At the end of 2014,
through our sister company, Lankhorst, we at
CASAR received an interesting request to fit the ropes
on a 40-ton AHC articulating
crane of the Dutch manufacturer,
Langendijk Equipment. The crane
is installed on the supply ship
Wildebeest, which serves oilrigs
of the Edison Chouest Offshore
It lifts and lowers loads weighing
up to 40 t, to a depth of up to
3,000 m. In consideration of the
required safety factor 5, the rope
has to have a minimum breaking force of 200 tons. The wires
used to produce the CASAR
Eurolift have a nominal strength
of 2,160 N/mm² and thus
exceed the required minimum
breaking force. It is fitted with a
40-strand hoist rope that is extremely resistant to rotation. The
rope core and the outer strands
are compacted, which gives the
outer strands a greater bearing
surface on the rope core. In turn,
this reduces the compression on
the point of contact and thus also
the risk of inner wire breakages.
The tailor-made deep sea crane
is fitted with the so-called AHC (active heave compensation) technology,
which allows it to operate at depths of up to
3,000 m and in rough seas of force 5, maintaining a safe working load of 10 tonnes.
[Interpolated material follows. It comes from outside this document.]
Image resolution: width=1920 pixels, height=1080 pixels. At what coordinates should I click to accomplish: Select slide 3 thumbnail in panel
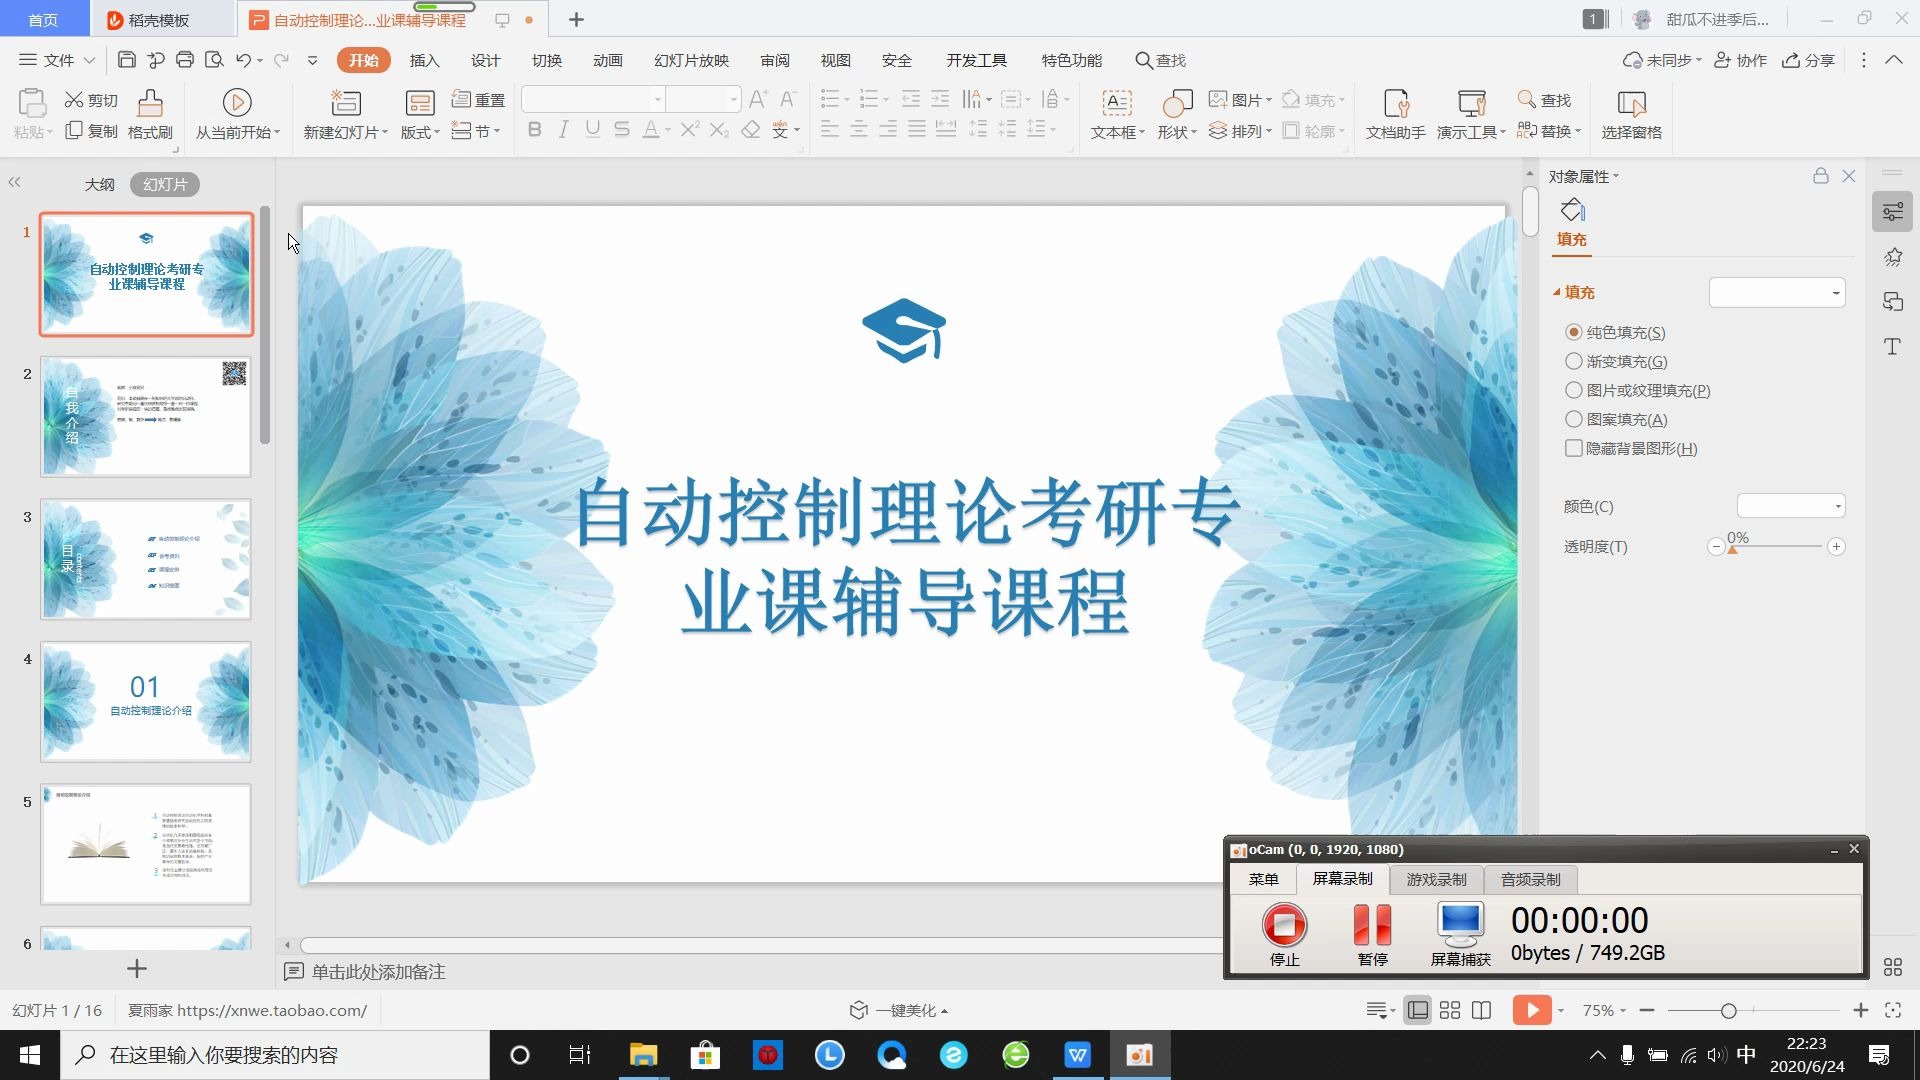pyautogui.click(x=146, y=559)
In order to meet the rough working environment out at sea, the rope wires are made out
of corrosion-resistant material and have a
special lubrication for rope production.
The great length of the rope, spooled in several layers, imposed the greatest requirements
in production tolerance both on the drum
and us as the rope manufacturer. Langendijk Equipment originally planned a 15-layer
drum. At a technical meeting, however, we
persuaded them to reconsider the drum design as even leading drum manufacturers
advise against the use of more than 14 layers.
After the drum design was revised, we now
have a drum that fully spools the entire
3,100 m CASAR Eurolift Ø46 mm. In spite of
this, even “only” 11 layers pose the greatest
requirements on the maximum permitted tolerance of the rope. Even the smallest gap in
the spooling of the rope in the lower layers
can get bigger in every layer and ultimately
lead to the formation of a rift in the upper layers,
into which a whole strand can be drawn.
This is especially critical if the rope structure is
very loose and the lower layers are spooled at
an insufficient tension. This happens anyway
during usage as the crane usually lowers the
load to the seabed and goes back up without
a load, and consequently spools at a low tension.
This makes compression and accuracy of tolerance hugely important during production.